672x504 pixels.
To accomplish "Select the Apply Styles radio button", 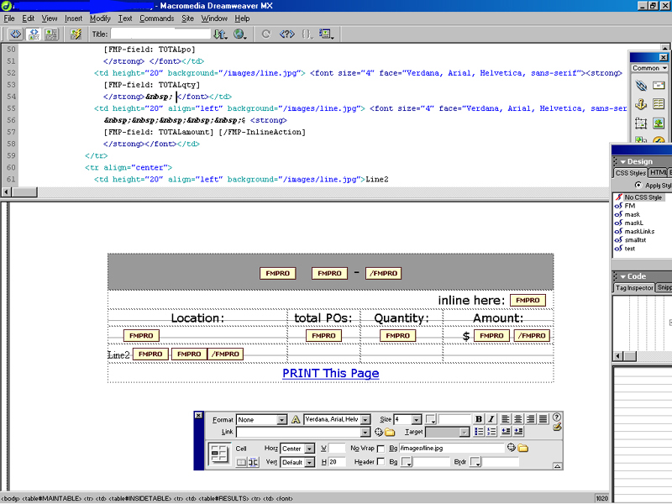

######

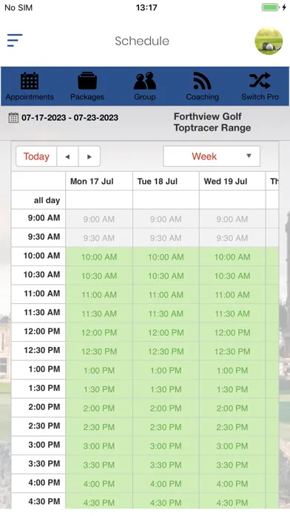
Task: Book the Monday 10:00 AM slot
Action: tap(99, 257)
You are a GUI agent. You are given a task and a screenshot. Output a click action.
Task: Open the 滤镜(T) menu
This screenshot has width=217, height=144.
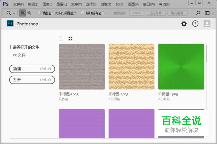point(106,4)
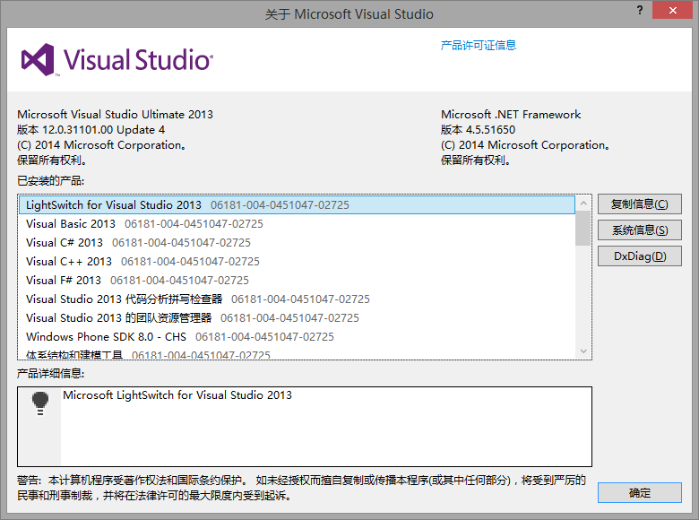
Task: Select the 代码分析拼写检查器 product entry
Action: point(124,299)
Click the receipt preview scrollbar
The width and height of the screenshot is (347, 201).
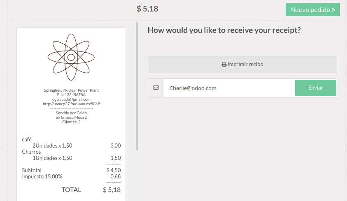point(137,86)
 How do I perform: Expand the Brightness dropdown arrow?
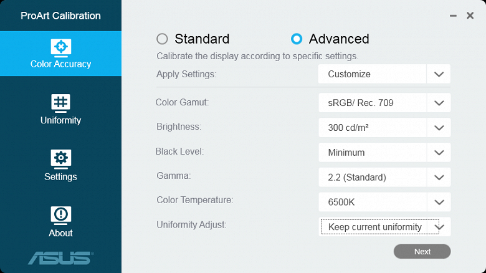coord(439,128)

######

▸ **What is required**
Starting with the line that has "672x504 pixels." and ending with the line that has "the Apply Styles", repeat the lines above exactly, omitting every picture.

▸ **Written response**
672x504 pixels.
To accomplish "Select the Apply Styles radio button", 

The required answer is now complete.